• _MATERIAL FOR THIS TASK_:
■ ■ ■ ■ ■

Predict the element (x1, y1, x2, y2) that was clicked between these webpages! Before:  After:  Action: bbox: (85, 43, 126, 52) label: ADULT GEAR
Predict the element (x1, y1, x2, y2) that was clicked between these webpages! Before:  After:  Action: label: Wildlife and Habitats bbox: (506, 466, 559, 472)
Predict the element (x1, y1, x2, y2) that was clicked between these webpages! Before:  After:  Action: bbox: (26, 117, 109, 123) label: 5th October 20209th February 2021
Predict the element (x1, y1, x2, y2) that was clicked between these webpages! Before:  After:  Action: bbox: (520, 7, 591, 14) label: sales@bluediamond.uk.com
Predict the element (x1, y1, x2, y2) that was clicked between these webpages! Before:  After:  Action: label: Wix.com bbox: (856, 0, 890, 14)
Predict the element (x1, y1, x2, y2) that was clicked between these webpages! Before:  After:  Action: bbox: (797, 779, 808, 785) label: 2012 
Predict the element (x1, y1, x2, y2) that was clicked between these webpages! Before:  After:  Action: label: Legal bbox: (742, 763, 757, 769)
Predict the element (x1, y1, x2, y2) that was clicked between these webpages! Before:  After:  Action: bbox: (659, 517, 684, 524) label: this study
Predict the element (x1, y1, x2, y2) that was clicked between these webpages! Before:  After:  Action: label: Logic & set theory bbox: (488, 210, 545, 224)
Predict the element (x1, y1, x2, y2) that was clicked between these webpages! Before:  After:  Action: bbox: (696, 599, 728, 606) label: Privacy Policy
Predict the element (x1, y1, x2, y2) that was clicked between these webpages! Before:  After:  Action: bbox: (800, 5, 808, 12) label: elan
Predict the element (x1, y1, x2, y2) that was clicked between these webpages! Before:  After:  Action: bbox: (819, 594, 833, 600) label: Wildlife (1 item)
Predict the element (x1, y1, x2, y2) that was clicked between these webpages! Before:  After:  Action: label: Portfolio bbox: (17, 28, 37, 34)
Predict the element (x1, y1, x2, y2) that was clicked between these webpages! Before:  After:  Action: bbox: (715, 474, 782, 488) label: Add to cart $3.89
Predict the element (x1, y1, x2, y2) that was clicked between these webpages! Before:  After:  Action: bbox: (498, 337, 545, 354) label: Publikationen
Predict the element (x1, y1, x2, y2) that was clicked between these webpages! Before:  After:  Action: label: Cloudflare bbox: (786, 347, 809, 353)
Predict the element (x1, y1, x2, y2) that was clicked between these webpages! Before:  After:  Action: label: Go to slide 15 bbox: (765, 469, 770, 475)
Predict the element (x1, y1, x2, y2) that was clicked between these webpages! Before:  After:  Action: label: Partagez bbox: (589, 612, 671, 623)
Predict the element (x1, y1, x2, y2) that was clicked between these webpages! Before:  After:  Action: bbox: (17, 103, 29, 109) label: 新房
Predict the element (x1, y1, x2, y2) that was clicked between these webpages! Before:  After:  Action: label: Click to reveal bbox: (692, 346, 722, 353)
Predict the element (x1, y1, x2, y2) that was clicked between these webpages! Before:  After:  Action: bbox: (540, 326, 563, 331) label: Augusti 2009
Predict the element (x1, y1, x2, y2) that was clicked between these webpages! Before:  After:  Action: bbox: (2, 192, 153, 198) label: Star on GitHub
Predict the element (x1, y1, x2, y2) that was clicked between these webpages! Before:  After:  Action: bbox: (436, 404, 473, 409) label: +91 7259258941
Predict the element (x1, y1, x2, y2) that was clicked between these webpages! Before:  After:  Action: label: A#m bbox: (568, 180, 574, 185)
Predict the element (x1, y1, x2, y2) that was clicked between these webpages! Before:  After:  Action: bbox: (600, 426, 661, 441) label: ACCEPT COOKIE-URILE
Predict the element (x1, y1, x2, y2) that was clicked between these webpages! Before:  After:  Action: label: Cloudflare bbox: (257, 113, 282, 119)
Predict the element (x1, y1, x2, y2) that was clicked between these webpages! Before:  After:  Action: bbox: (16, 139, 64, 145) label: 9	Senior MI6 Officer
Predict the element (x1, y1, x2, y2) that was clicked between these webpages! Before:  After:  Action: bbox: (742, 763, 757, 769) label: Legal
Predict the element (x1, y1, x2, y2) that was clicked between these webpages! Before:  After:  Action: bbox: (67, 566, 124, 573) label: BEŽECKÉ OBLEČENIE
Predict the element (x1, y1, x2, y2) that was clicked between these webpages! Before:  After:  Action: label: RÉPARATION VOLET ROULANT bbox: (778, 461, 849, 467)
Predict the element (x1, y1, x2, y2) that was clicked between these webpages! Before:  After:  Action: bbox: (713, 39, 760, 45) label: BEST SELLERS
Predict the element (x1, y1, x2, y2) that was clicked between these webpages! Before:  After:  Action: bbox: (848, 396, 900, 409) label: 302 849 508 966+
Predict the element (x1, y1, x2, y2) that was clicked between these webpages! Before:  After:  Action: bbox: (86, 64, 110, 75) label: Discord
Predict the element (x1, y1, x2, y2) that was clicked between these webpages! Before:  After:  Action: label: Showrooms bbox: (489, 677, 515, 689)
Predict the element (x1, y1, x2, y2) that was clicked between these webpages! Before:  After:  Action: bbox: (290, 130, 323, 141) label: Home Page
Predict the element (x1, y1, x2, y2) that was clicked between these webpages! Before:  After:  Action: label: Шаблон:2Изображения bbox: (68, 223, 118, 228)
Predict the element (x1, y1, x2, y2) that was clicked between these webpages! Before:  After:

■ ■ ■ ■ ■

• _CHALLENGE_:
Copy the items verbatim, beginning with the line containing "75) label: Discord" and continuing through the line containing "677, 515, 689)".

• _FULL OUTPUT_:
Predict the element (x1, y1, x2, y2) that was clicked between these webpages! Before:  After:  Action: bbox: (86, 64, 110, 75) label: Discord
Predict the element (x1, y1, x2, y2) that was clicked between these webpages! Before:  After:  Action: label: Showrooms bbox: (489, 677, 515, 689)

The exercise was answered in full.